Видимо, профессора Нотца нечасто просят набросать эскизы его

оперативных намерений. Он хочет уйти, смотрит на дверь, почти неслышно

вздыхает.

Потом он все же достает из нагрудного кармана серебряную ручку.

Выглядит тяжелой. Кажется, она дорогая. Он осматривается в поисках листа

бумаги. Я не могу ему помочь. Надеюсь, он этого и не ждет. Любое движение

причиняет мне боль. Я закрываю глаза. Что-то шуршит, и я слышу, как он откуда-

то вырывает листок бумаги. Мне надо снова открыть глаза, с нетерпением жду

этого рисунка. Он держит лист на ладони и что-то рисует на нем ручкой. Потом он

показывает, что получилось. Я читаю: савойская капуста со сливками. Такого нет.

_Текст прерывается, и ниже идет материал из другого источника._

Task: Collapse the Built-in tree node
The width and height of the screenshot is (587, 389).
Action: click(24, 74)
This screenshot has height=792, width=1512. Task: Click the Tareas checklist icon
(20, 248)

Он вырвал листок из меню. Я переворачиваю листок. Он нарисовал круг, должно

быть, это мое анальное отверстие. А в круге острый треугольный разрез, как

будто кто-то стащил кусочек торта.

Ах, вот оно что! Спасибо, господин Нотц. А Вы никогда не думали стать

художником? С таким-то талантом далеко бы пошли. От этого рисунка вообще

никакого прока. Мне это ничего не даст, но вопросов я больше не задаю. Он не

хочет помочь мне прояснить ситуацию.

«А Вы можете заодно удалить «цветную капусту»?»

«Без проблем».

Он уходит, оставляя меня в луже из жидкости от кровяного волдыря. Я

одна. Я боюсь операции. Полный наркоз вызывает у меня такое чувство, как будто

каждый второй пациент после операции больше не просыпается. Но, несмотря на

это, я иду на операцию, поэтому считаю себя очень мужественной. Потом

приходит анестезиолог.

Тот, кто делает наркоз. Он садится прямо у изголовья на очень низкий

стул. Он говорит очень мягко и намного больше, чем профессор Нотц, – понимают

ту неприятную ситуацию, в которой я оказалась. Он спрашивает, сколько мне лет.

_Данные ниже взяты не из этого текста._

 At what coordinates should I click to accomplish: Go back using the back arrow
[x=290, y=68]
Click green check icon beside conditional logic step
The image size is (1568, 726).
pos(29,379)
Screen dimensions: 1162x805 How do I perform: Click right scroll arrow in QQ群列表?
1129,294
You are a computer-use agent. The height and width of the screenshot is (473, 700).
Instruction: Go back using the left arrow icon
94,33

Если бы я была несовершеннолетней, здесь было бы необходимо присутствие

родителей или официальных опекунов. Но мне уже 18. Я отвечаю ему, что в этом

году я стала совершеннолетней. Он заглядывает мне в глаза, как будто хочет

проверить. Я знаю, никто никогда не верит мне. Просто я выгляжу младше. Эта

ситуация мне уже знакома. Я делаю серьезное лицо Ты-Можешь-Мне-Спокойно-

верить и уверенно смотрю ему в глаза. Его взгляд меняется. Он верит. Далее по

тексту.

Он объясняет мне, как действует наркоз: что мне надо считать и в

определенный момент я отключусь, даже не заметив этого. В течение всей

операции он будет сидеть у изголовья, проверять мое дыхание и контролировать,

как я переношу наркоз. Ага. Тогда понятно, что его привычка садиться у

изголовья кровати – это профессиональное. Большинство этого даже не замечают,

они же под наркозом. И конечно, ему приходится унижаться и садиться так

близко к голове, потому что иначе он будет мешать оперировать настоящим

врачам. Бедняжка. Типичная поза на работе: сидеть на корточках.

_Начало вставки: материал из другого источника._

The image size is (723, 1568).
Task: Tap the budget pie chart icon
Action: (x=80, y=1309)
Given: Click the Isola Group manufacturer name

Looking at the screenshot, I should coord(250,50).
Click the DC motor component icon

Он принес с собой договор, который я должна подписать. В нем написано,

что побочным действием операции может быть недержание. Я спрашиваю его,

какое отношение это имеет к недержанию мочи. Он ухмыляется и поясняет, что

речь идет о недержании кала. Еще никогда о таком не слышала. Внезапно мне

становится ясно, что бы это могло означать: «Вы имеете в виду, что я больше не

смогу контролировать мышцы своего ануса, из меня постоянно и повсюду будет

вываливаться говно, мне понадобиться пеленка, и от меня все время будет

вонять?»

Мой анестезиолог говорит: «Да, но такое происходит редко. Вот здесь

подпишите, пожалуйста».

Я подписываю. А что мне остается делать? Если это условия операции.

Дома я смогу прооперировать себя сама, но ничего хорошего из этого не выйдет.

Блин, дорогой несуществующий Бог, сделай так, чтобы этого не произошло.

А то мне в 18 лет понадобится пеленка. По идее она нужна, когда тебе за 80.

Тогда получится так, что я прожила без пеленки всего 14 лет. И от этого я не буду

выглядеть лучше.

«Дорогой анестезиолог, а можно как-то сделать так, чтобы я смогла

посмотреть потом, что мне вырежут на операции? Терпеть не могу, когда у меня

что-то отрезают и просто выбрасывают в мусор вместе с плодами не рожденных

детей (в результате аборта) и слепыми кишками, не позволив мне получить

определенное представление об этом. Я хочу сама подержать это в руке и

изучить».

«Если Вы на этом настаиваете, то, разумеется».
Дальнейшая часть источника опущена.